BORON AS A HYDRAULIC TRACER WITHIN THE SW JAPAN SUBDUCTION ZONE-SEDIMENT DEHYDRATION FROM TRENCH TO SUB-ARC

The active SW Japan subduction zone is a site of extensive geologic, seismic, hydrologic, and volcanic research to date. Material input comprises both sediments and altered oceanic crust (AOC) as evidenced by cores obtained from seafloor drilling sites, ultimately resurfacing as arc lavas. However, mass balance of fluids in and out of the system between the time of subduction and arc magmatism remain poorly constrained. Boron can be a useful hydraulic tracer given its solubility and high concentrations in subducted sediments relative to the overlying mantle wedge. Under lower PT conditions, diagenetic processes drive fluid loss. At higher PT, the predominant driver transitions to metamorphic dehydration, or breakdown of hydrous mineral phases. This study uses B concentration and δ¹¹B values as proxies to quantify this fluid loss.

Preliminary [B] and δ¹¹B data have been collected from (meta)sediments along a SE-NW transect across Shikoku Island from the Nankai trough, through the Shimanto belt, to the Sanbagawa metamorphic belt. The data show decreasing [B] and δ¹¹B with increasing temperature, covering a range of ~25-500°C. This suggests progressive fluid loss with increasing metamorphic grade due to slab dehydration, with ¹¹B being preferentially incorporated into the fluid. To assess provenance, ⁸⁷Sr/⁸⁶Sr data have also been obtained for samples from the Shikoku transect including clays, shales, schists, and basalts. Five of the seven schist samples have an ⁸⁷Sr/⁸⁶Sr value range of 0.709-0.715, which largely fall within the range for Nankai Trough clays (0.710-0.715) and Shimanto shales (0.710-0.717). This overlap suggests shared input sources, thus a viable analog of a continuous sedimentary suite. This assessment of initial homogeneity establishes a strong base for interpretation of boron cycling in global subduction zones.

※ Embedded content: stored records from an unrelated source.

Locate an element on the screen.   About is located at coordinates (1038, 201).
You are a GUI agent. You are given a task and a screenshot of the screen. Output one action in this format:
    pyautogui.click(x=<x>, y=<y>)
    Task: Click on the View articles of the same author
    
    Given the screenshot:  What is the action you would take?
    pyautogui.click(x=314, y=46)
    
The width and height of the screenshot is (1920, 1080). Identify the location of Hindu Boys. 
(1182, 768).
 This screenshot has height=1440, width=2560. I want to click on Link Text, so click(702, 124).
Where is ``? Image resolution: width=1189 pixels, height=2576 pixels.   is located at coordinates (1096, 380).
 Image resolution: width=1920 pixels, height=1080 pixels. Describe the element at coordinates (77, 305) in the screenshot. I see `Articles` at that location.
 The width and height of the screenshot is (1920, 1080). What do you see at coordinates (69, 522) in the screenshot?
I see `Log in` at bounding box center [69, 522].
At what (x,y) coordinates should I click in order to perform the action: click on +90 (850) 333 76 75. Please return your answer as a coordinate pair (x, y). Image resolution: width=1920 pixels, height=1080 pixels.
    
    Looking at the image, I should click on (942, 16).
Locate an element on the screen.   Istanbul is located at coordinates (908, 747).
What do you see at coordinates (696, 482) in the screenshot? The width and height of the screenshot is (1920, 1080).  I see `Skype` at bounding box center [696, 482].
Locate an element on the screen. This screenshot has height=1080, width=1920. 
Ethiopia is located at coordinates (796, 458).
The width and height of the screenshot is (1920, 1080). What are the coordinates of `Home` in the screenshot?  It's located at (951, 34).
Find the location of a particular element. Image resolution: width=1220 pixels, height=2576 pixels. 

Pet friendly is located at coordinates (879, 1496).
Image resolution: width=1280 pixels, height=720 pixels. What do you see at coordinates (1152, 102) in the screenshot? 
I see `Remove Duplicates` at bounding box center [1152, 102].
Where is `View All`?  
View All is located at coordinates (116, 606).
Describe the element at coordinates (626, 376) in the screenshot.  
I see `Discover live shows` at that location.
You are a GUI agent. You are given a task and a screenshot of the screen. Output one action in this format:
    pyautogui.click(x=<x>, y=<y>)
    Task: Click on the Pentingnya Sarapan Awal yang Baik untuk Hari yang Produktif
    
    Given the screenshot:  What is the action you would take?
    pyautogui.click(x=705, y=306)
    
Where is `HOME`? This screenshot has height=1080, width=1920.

Recent fieldwork (May, 2023) has expanded the existing dataset to fifty samples in total, including clays, shales, and schists from the same Shikoku transect. ⁸⁷Sr/⁸⁶Sr, [B], and δ¹¹B data acquired for each sample will help constrain volatile behavior from when sediments first enter to the system, undergo metamorphism at depth, and resurface.